Baba echoed the Buddha in denying both soul and god, and saw religion, dhamma, as nothing but a sacred morality, the making possible of a life of liberty, equality and fraternity. A middle path. Navayana.
At Navayana, we are currently working on, among other things, 2021 Navayana Dalit History Fellow Ankit Kawade’s draft manuscript, “Ambedkar contra Nietzsche: The Genius of the Chandala and the Gospel of the Superman”. This illuminating comparative work ends with these poignant words that shine a light on a possible way forward:
It is only in creation—of a collective life based on egalitarian principles—that the possibility of any ethics of annihilation lies. For Nietzsche, for Ambedkar, and, most importantly, for us, here and now. Only our creations embody what it really means to be an annihilationist.
It is from this ground that we must read and reread these dependent arisings in Babasaheb’s opus, his gospel (Book IV; Part II; Section I:1 & 2, “Rebirth”). We must reflect on them in the present and toward the future without caste: on this historic day when annihilation was born, and a new creation was birthed.
from Section I:1
4. The thesis of the Annihilationists was summed up in one word, Ucchedvad, which meant that death is the end of everything. There is nothing left after death.
5. The Buddha was not an eternalist. For it involved a belief in the existence of a separate, immortal soul to which he was opposed.
6. Was the Buddha an annihilationist? With his belief in the non-existence of the soul, the Buddha would naturally be expected to be an annihilationist.
7. But in the Alagaddupamma-Sutta the Buddha complains that he is called an annihilationist when as a matter of fact he is not.
8. This is what he says : “Though this is what I affirm and what I preach yet some recluses and Brahmins, wrongly, erroneously and falsely charge me in defiance of facts, with being an annihilationist and with preaching the disintegration, destruction and extirpation of human beings.
9. “It is just what I am not, and what I do not affirm, that is wrongly, erroneously, and falsely charged against me by these good people who would make me out to be an annihilationist.”
10. If this statement is a genuine one and is not an interpolation by those who wanted to foist a Brahmanic doctrine on Buddhism the statement raises a serious dilemma.
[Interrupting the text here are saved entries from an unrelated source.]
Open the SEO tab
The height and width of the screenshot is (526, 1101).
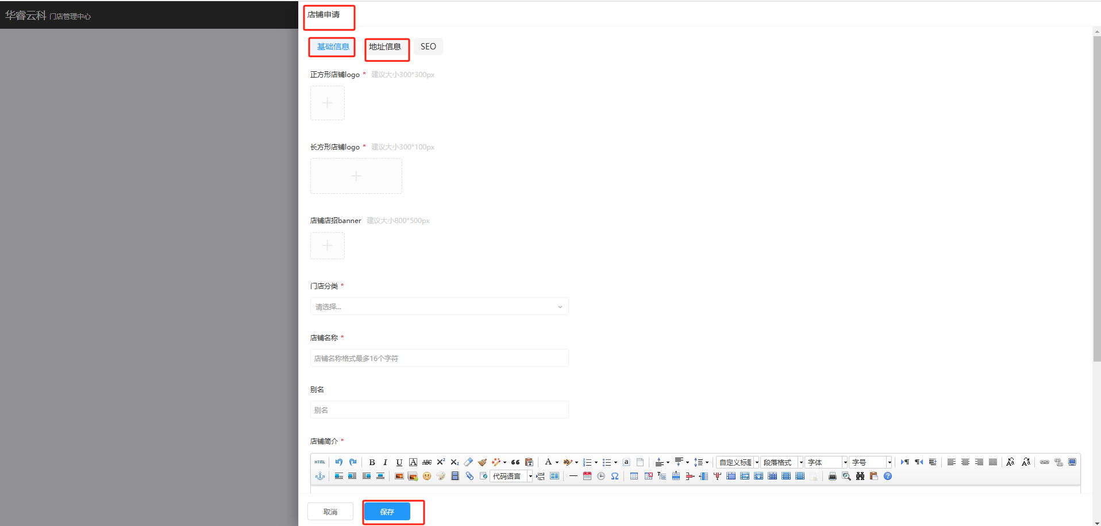[x=428, y=47]
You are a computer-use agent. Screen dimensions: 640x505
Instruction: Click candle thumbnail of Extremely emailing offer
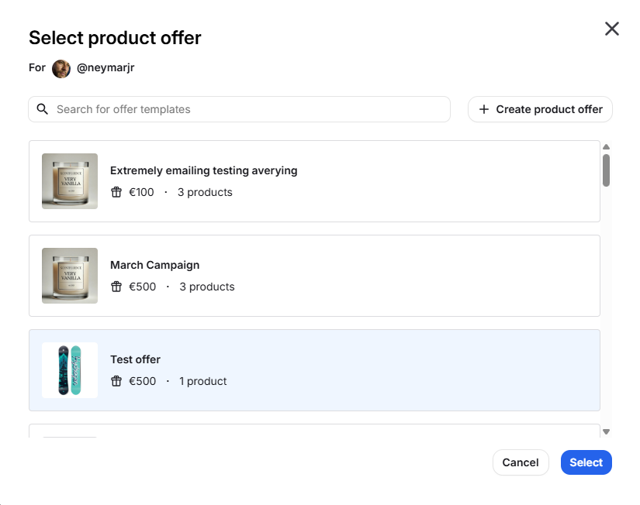(x=70, y=181)
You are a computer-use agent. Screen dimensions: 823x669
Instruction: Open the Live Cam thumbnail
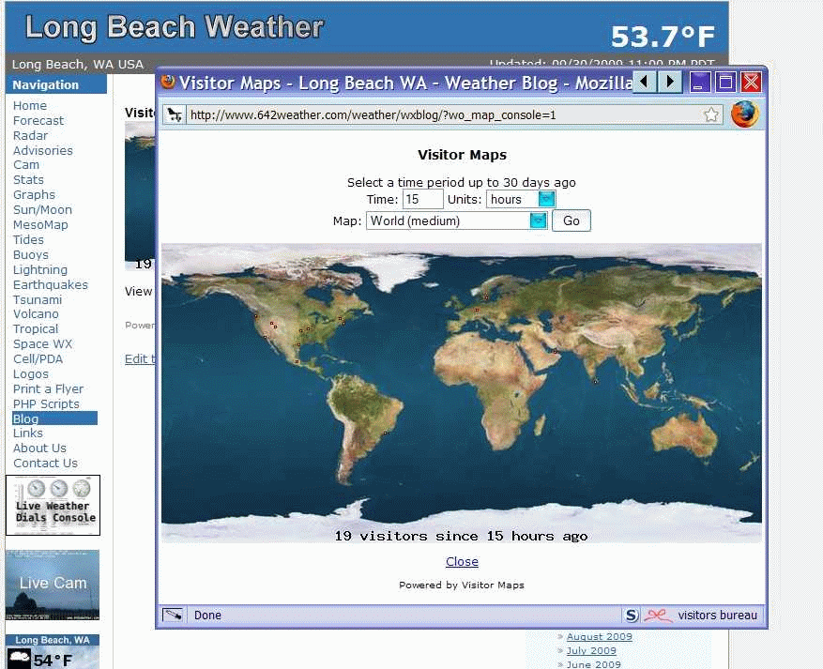[x=53, y=585]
11. How can the Buddha not believe in the existence of the soul and yet say that he is not an annihilationist?
12. This raises the question: Did the Buddha believe in rebirth?
from Section I: 2
39. Annihilation has therefore a two-fold aspect. In one of its aspects it means cession of production of energy. In another aspect it means a new addition to the stock of general floating mass of energy.
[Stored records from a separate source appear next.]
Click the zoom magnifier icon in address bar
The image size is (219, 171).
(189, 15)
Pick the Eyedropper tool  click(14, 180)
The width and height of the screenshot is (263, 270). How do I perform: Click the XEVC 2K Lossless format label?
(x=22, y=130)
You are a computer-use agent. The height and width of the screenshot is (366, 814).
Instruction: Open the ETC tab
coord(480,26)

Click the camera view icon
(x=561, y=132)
40. It is probably because of this two-fold aspect of annihilation that the Buddha said that he was not an absolute annihilationist. He was an annihilationist so far as soul was concerned. He was not an annihilationist so far as matter was concerned.
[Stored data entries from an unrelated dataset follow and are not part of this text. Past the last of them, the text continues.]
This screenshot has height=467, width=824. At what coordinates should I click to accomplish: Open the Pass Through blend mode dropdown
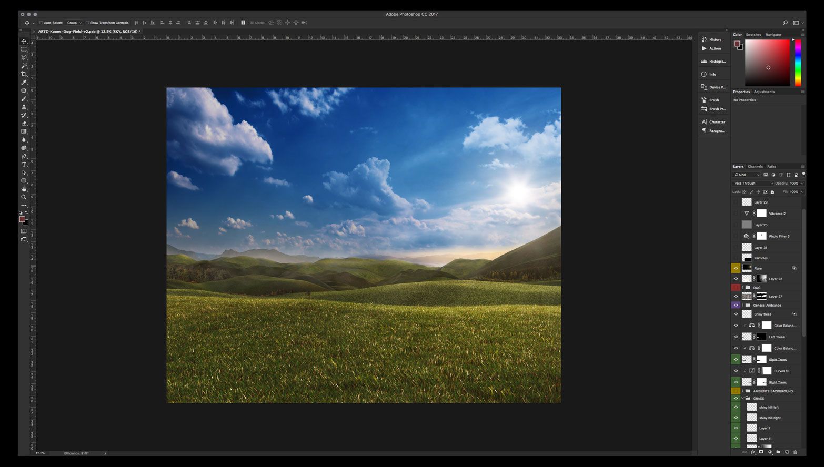coord(753,184)
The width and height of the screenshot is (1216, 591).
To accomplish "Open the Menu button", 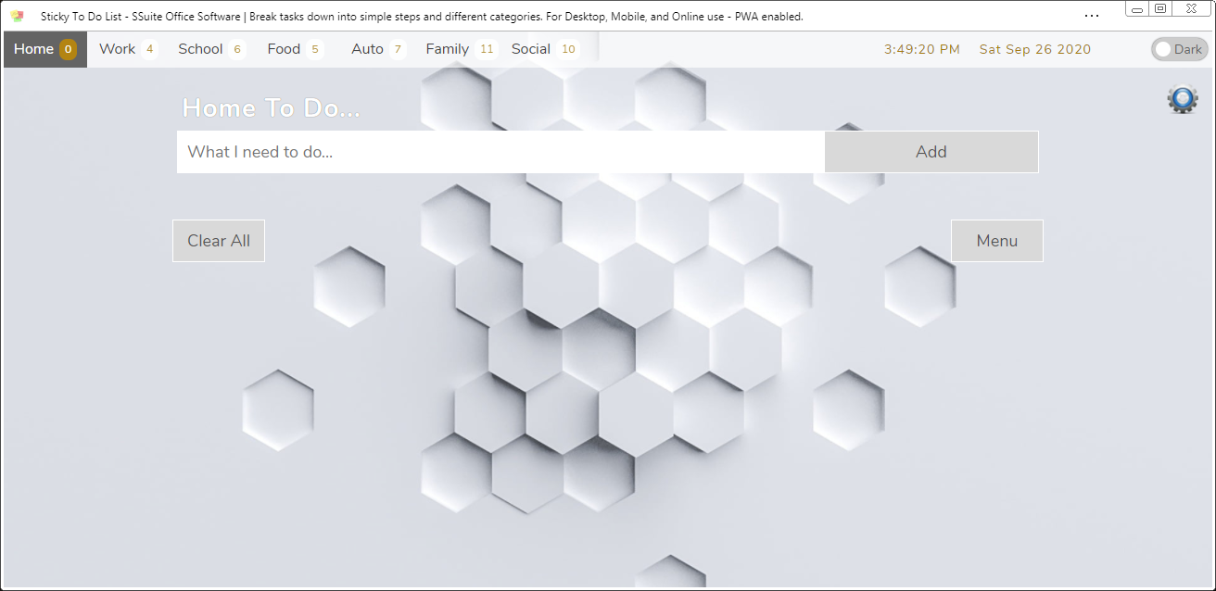I will 996,241.

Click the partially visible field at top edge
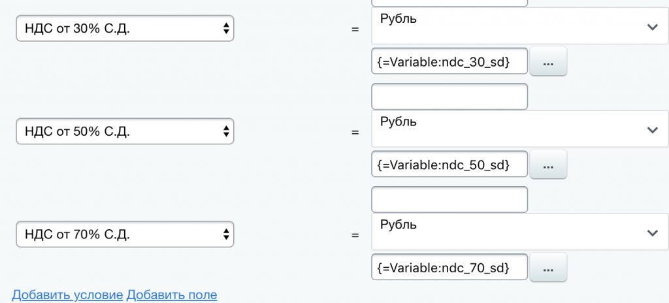coord(449,3)
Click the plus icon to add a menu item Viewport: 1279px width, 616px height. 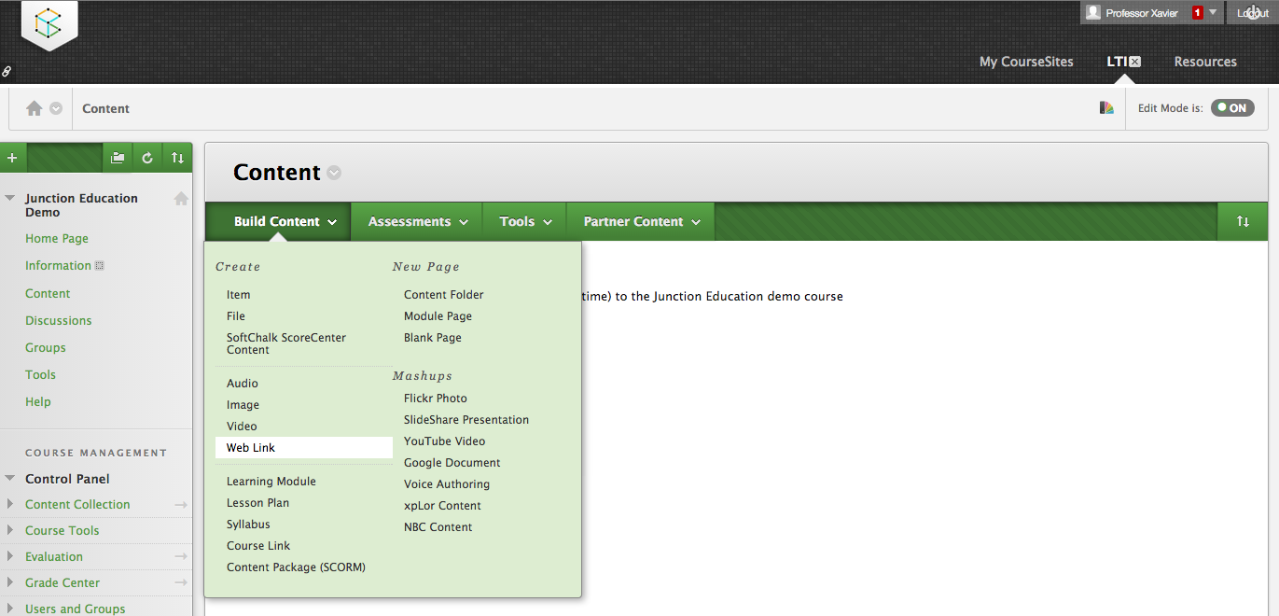[x=12, y=158]
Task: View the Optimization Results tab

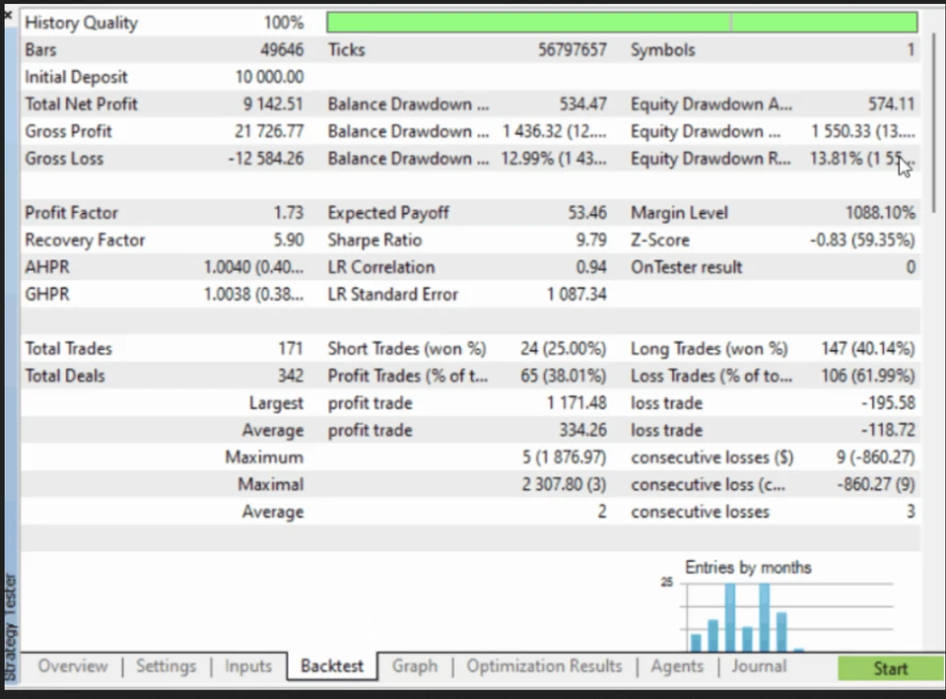Action: pos(543,666)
41. So interpreted it is easy to understand why the Buddha said that he was not an annihilationist. He believed in the regeneration of matter and not in the rebirth of the soul.
42. So interpreted, the Buddha’s view is in consonance with science.
43. It is only in this sense that the Buddha could be said to have believed in rebirth.
44. Energy is never lost. That is what science affirms. Annihilation in the sense that after death nothing is left would be contrary to science. For it would mean that energy is not constant in volume.
45. This is the only way by which the dilemma could be solved.